(Data records)

************

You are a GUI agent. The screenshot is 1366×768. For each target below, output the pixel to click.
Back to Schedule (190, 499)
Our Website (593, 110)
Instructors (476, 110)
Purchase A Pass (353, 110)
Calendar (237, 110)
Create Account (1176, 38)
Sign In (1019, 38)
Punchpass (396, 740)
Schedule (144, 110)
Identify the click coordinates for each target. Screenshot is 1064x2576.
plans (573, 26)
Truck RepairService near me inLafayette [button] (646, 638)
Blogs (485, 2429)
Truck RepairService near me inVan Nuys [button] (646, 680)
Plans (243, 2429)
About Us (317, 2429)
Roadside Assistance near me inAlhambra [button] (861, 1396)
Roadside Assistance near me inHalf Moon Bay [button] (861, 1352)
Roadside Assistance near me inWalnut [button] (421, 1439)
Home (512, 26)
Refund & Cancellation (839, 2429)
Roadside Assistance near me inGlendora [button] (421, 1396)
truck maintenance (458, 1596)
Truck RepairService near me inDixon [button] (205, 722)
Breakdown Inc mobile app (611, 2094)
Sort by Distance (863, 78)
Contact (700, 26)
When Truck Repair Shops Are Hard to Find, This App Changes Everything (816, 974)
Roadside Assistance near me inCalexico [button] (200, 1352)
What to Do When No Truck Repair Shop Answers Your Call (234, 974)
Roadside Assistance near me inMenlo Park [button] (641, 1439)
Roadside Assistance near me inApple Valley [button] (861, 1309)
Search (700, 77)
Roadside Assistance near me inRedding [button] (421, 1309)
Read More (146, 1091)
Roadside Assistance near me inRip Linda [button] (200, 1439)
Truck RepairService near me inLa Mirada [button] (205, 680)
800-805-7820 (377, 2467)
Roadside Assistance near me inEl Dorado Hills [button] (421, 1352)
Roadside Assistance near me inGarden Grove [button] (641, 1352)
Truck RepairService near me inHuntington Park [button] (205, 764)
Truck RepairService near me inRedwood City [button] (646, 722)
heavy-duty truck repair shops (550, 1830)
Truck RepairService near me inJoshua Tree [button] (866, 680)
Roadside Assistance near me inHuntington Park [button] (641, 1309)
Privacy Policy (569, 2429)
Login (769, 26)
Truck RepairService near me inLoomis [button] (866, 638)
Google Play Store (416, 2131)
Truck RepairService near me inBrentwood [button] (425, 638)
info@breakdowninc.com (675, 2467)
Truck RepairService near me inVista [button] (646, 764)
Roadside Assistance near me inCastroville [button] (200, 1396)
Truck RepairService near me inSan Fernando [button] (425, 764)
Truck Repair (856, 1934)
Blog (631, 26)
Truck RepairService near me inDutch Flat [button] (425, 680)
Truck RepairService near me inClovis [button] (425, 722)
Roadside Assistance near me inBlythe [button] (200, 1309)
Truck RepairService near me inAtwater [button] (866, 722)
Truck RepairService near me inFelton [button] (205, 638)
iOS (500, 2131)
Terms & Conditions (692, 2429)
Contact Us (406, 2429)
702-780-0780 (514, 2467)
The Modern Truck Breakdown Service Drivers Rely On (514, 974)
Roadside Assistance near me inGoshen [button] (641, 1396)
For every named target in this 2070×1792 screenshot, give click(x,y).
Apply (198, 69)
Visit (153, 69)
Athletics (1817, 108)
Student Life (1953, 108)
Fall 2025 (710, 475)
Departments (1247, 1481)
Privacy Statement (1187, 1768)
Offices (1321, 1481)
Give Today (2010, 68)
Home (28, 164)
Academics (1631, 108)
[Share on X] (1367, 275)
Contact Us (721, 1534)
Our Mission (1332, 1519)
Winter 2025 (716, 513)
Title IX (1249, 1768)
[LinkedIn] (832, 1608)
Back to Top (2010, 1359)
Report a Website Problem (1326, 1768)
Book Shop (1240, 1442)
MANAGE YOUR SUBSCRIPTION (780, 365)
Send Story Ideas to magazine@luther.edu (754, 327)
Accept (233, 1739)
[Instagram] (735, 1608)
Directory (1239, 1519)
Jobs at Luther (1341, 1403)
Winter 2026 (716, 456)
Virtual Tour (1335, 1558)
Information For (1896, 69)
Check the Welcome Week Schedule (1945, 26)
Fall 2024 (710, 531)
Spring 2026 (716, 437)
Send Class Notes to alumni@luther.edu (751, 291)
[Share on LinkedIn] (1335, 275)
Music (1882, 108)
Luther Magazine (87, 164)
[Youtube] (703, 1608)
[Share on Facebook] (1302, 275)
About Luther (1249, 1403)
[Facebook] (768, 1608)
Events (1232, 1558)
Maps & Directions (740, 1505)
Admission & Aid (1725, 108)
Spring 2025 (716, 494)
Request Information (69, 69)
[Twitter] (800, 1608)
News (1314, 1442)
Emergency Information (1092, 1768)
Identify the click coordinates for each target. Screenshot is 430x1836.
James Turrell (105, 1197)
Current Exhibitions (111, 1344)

************

*TRY IT:* Above are the entries. Output exactly the lines beginning with the line that has "For every named" and ending with the line that has "Home (28, 164)".

*TASK ANSWER:*
For every named target in this 2070×1792 screenshot, give click(x,y).
Apply (198, 69)
Visit (153, 69)
Athletics (1817, 108)
Student Life (1953, 108)
Fall 2025 (710, 475)
Departments (1247, 1481)
Privacy Statement (1187, 1768)
Offices (1321, 1481)
Give Today (2010, 68)
Home (28, 164)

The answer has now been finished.